Last modified: 2014-11-09 20:50:02 UTC
(Creating bug from https://gerrit.wikimedia.org/r/#/c/149645/) In May 2014 this changeset broke 'category.py remove' for categories with only files and no pages. https://gerrit.wikimedia.org/r/#/c/130301/ It is also a significant performance regression as 'categoryinfo' requires the server to fetch all of the category members, which is slow, only to return counts, when category.py needs to iterate over the category members, so it must hit the server again.
I'm confused: I don't see a possibility to get the counts without hitting the server. And the server must be hit at least once to get the pages or categories in the “worst case”. So the previous handling without using 'categoryinfo' seems to be the better solution. Of course it could be written a bit more pythonic by simply using articles = cat.articles() if articles: # remove them else: # "complain" Even the change in 'CategoryTreeRobot' should be reverted because the database should be the fasted way to get the number of articles in a category. By the way database: This seems the only way to avoid hitting the server in the “best case” (|articles| == 0). But 'CategoryMoveRobot' doesn't use the database and it's only used for read-only operations. But the changes above line 644 (old)/642 (new) look fine to me. Now of course I'm fairly new to the bot's internals, so my assessment is probably off.

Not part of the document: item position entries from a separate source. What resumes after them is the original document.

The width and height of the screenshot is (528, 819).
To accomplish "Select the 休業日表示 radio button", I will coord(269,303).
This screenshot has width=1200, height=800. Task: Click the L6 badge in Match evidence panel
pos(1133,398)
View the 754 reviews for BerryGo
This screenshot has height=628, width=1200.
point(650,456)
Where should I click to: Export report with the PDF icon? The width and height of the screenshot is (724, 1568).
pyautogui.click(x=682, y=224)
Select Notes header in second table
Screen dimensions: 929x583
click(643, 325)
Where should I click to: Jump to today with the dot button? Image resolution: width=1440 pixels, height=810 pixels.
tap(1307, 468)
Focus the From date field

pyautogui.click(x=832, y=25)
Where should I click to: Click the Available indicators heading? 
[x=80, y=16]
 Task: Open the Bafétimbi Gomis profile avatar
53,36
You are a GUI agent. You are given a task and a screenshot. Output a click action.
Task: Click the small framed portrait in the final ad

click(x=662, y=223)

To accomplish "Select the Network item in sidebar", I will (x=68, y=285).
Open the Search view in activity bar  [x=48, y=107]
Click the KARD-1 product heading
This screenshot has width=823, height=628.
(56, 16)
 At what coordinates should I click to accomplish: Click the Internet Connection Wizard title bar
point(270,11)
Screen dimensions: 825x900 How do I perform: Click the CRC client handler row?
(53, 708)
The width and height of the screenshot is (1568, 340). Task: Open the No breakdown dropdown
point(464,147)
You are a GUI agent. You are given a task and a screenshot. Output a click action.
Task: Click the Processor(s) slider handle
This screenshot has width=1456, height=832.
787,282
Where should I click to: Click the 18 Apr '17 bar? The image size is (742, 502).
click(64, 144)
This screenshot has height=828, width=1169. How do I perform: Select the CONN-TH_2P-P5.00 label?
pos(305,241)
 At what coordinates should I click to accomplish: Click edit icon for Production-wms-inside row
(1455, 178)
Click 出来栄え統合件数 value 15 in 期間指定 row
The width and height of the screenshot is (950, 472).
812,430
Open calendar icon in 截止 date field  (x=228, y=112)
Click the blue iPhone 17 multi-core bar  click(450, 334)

Your assessment is exactly the same as mine. CC:ing the people involved in the previous changeset in case they can see some problem with our assessment. I didnt +2 your changeset because it looks to me like the previous changeset needs to be mostly reverted, except for the formatting changes. Do you want to put up a 'revert' patch for review? (Yes, the server must be hit at least once. Invoking cat.categoryinfo is the unnecessary performance regression, as the client logic needs all contents, so it isnt useful to ask the server to compute the counts when the client can do it.) I believe the database is only used for read-only operations because it isnt a significant problem if the read-only operations use stale data. Write operations need to use fresh data to minimise errors.
cat.articles() is a generator and bool(cat.articles()) is always True. You may try a simple performace test like: >>> import pwb, pywikibot as py >>> s = py.Site() >>> c = py.Category(s, 'Mann') >>> c.categoryinfo['pages'] 456626 You'll get the result above immediately >>> g = c.articles() len(set(g)) You may wait several minutes to get a result. I've given up after 5.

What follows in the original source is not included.